Information given:

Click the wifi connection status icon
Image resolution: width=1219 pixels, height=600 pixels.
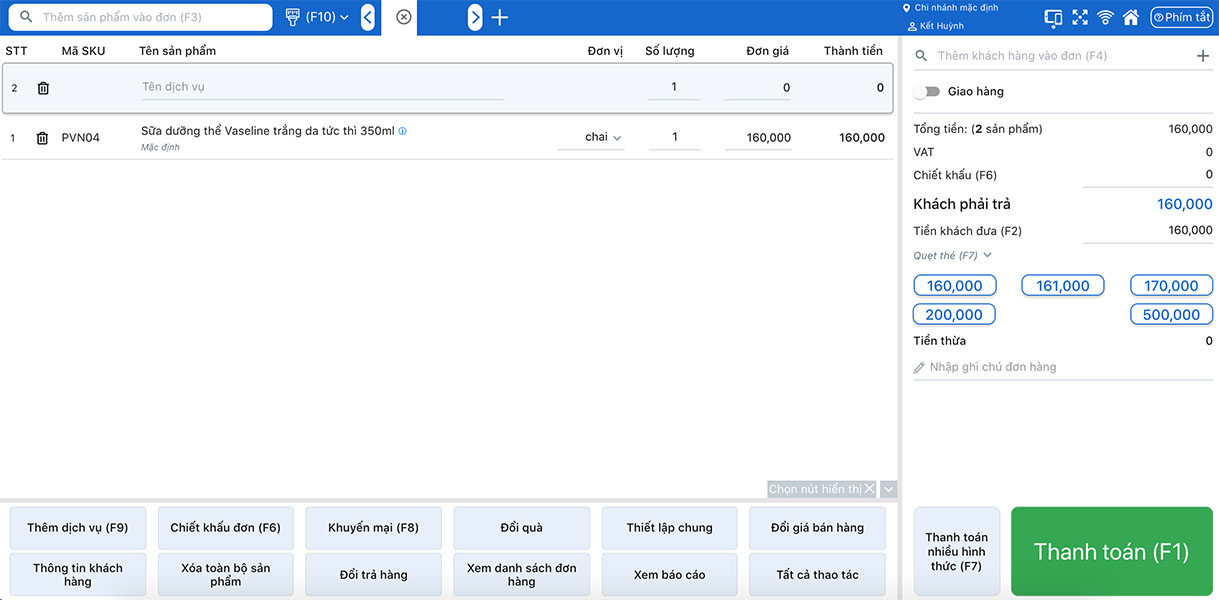(1105, 17)
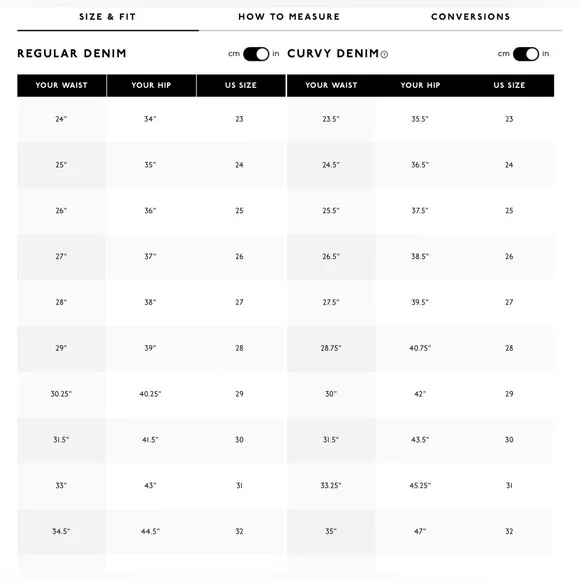Open the Conversions tab
Screen dimensions: 580x580
471,17
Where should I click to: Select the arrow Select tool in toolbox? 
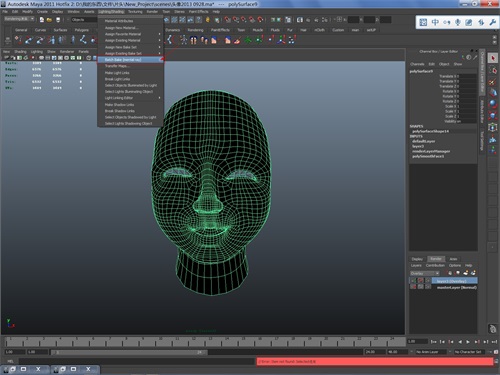coord(493,58)
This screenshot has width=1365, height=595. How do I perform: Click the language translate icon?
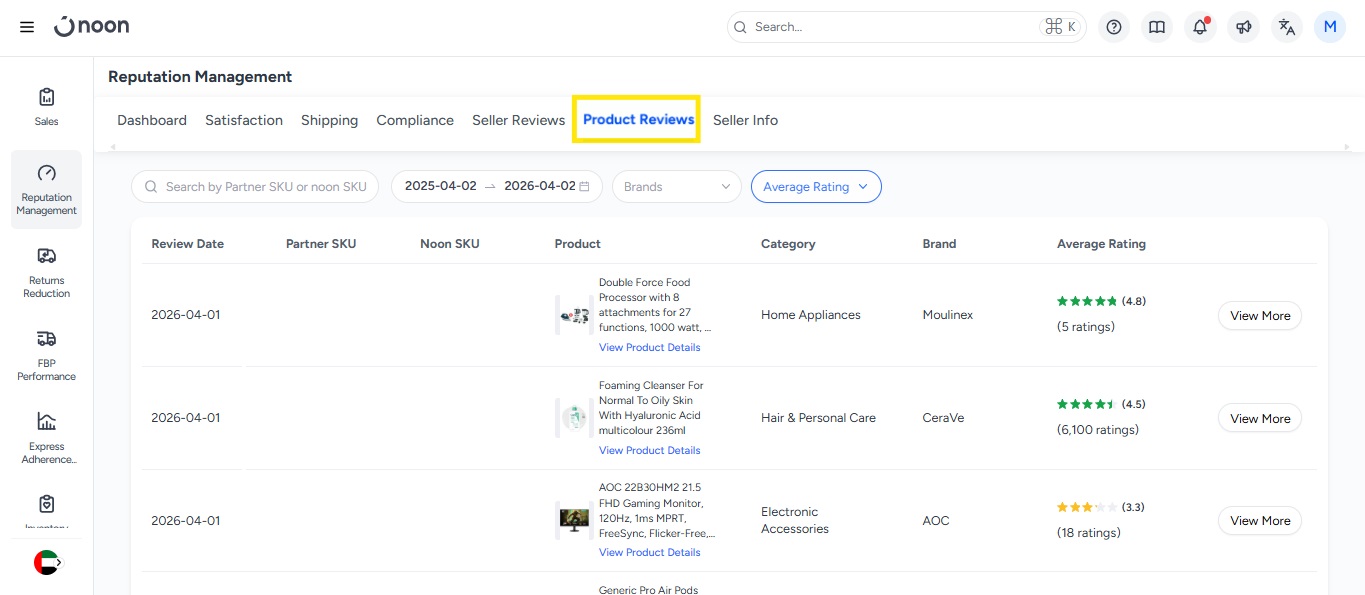point(1287,27)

Problem to solve: Word for word, quote the lines above. Omit the pictures.

Written reply:
Click the wifi connection status icon
Image resolution: width=1219 pixels, height=600 pixels.
(1105, 17)
Open the Conversions tab
Screen dimensions: 580x580
471,17
Where should I click to: Select the arrow Select tool in toolbox? 
coord(493,58)
This screenshot has width=1365, height=595. How do I perform: Click the language translate icon?
point(1287,27)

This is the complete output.